The Collaborative International Dictionary
Galvanization \Gal"va*niza`tion\, n. The act of process of galvanizing.
Douglas Harper's Etymology Dictionary
1798, formed as a noun of state to go with the vocabulary of galvanism; perhaps immediately from French galvanisation (1797 in the "Annales de chimie et de physique").
Wiktionary
n. The act or process of galvanize.
WordNet
n. stimulation with a galvanic current [syn: galvanisation]
stimulation that arouses a person to lively action; "the unexpected news produced a kind of galvanization of the whole team" [syn: galvanisation]
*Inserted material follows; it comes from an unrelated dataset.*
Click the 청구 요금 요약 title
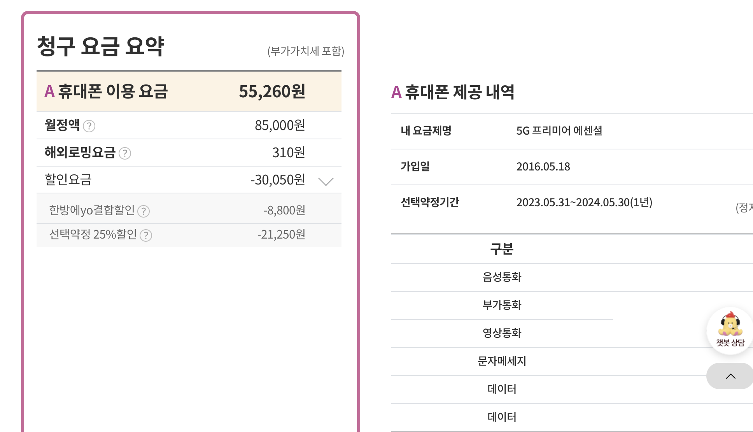 point(101,46)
either the work of covering with metal by the use of a galvanic current or the coating of iron with zinc to protect it from rusting [syn: galvanisation]
Wikipedia
Galvanization, or galvanisation, (or galvanizing as it is most commonly called in that industry), is the process of applying a protective zinc coating to steel or iron, to prevent rusting. The most common method is hot-dip galvanizing, in which parts are submerged in a bath of molten zinc. Galvanizing protects in two ways:
- It forms a coating of corrosion-resistant zinc which prevents corrosive substances from reaching the more delicate part of the metal.
- The zinc serves as a sacrificial anode so that even if the coating is scratched, the exposed steel will still be protected by the remaining zinc.
- The zinc protects its base metal by corroding before iron, for better results application of chromates over zinc is also seen as an industrial trend.